» **Text excerpt**
● ● ● ● ●
12. The said issues were answered in the impugned award as under:- “A) Whether the Claimant is entitled to a sum of Rs. 22,93,863/- as prayed for ? Claimant is entitled to a sum of Rs. 22,93,863 as prayed for, considering upon following facts:
1. The case of Claimant is that Respondent has unilaterally reduced the monthly license fees of the store and the Claimant is claiming in its claim, the difference of monthly license fees for the period Feb. 2009 to Oct 2010. Claimant has heavily relied upon clause no. 16.[6] of the Collaboration Agreement Dtd. 31.12.2001 (based upon broad MOU Dtd. 19.12.2000 duly signed by both the parties) to say that in terms of the above clause, Respondent could not unilaterally amend the terms of the contract. As per this Clause ―No variation in the Agreement shall by binding on any party unless and to the extent that such variation is mutually agreed and recorded in a written document executed by all parties‖. During cross examination of Mr. Ravi S. Gupta, Respondent witness on 08.10.13, while replying to Question No. 4 & 5, it was replied that amendment of the Agreement needs to be mutually agreed in writing and Claimant has not signed any documents by which it had agreed to vary or amend the terms of Agreement Dtd. 31.12.2001.
2. As per Clause No. 12.[2] of Collaboration Agreement, this same can be terminated as follows: - By written consent of the parties, - By either party at any time by giving a notice of a 3 months to either party, - By either party (Non defaulting party) giving a notice of 3 months from the cure period, if the other party (Defaulting party) is in breach of its obligations under this Agreement, which breach is not cured within 12 weeks of notice of such breach by Non defaulting party to the Defaulting Party.
3. As per Clause no. 12.[4] (b) of Collaboration Agreement Dtd. 31.12.2001 – No termination of this Agreement or any agreement hereto shall release any party from any liability to any other party which at the time of such termination has already occurred nor affect in any way the survival of any right or obligation of any party which is expressly stated elsewhere into this Agreement or in any Agreement related hereto to survive the expiration or Termination hereof.
4. As per Clause No. 30 of MOU Dtd. 19.12.2000, any additions, deletions, amendments, alterations of any of the terms and conditions of this MOU as may be required by business exigencies and/or any change made by the regulatory authority and/or statutory changes shall by in writing.
5. As per Clause No. 32 of MOU Dtd. 19.12.2000, in the event breach is not reasonably cured by the other party within the cure period, the affected party shall have the option to terminate or otherwise withdraw from MOU on the failure of breach of the terms and conditions of the MOU by giving 3 months notice to other party.
6. In my view, this Letter Dtd. 01.02.2009 of the Respondent to Claimant at best can be construed only Proposal of Reduction of License Fees (in which certain problems of Water Bills, Electricity bills, Parking problems, renewal of Licenses and prevailing recessionary trends in the market has been highlighted) as no documents have been submitted by Respondent to exhibit that variation in payment terms have been accepted by the Claimant. Therefore, terms of the said letter Dtd. 01.02.2009 are not binding on Claimant and cannot be said to be a variation in the Agreement in terms of Clause no. 16.[6] of the Collaboration Agreement.
● ● ● ● ●
» **Recorded data**

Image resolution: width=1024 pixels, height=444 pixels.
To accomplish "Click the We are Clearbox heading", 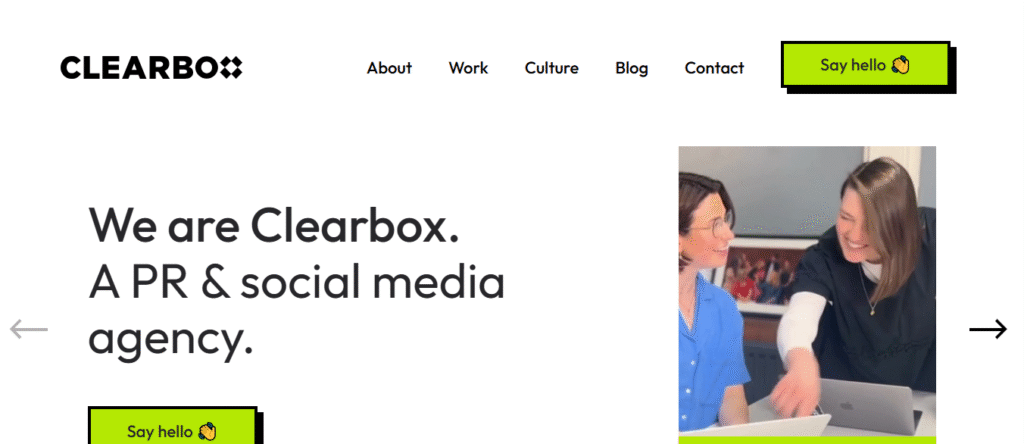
● ● ● ● ●
» **What you are asked to do**
Can you quote the license fee dispute text word for word, from "3. As per Clause" to "by in writing."?

» **The reply**
3. As per Clause no. 12.[4] (b) of Collaboration Agreement Dtd. 31.12.2001 – No termination of this Agreement or any agreement hereto shall release any party from any liability to any other party which at the time of such termination has already occurred nor affect in any way the survival of any right or obligation of any party which is expressly stated elsewhere into this Agreement or in any Agreement related hereto to survive the expiration or Termination hereof.
4. As per Clause No. 30 of MOU Dtd. 19.12.2000, any additions, deletions, amendments, alterations of any of the terms and conditions of this MOU as may be required by business exigencies and/or any change made by the regulatory authority and/or statutory changes shall by in writing.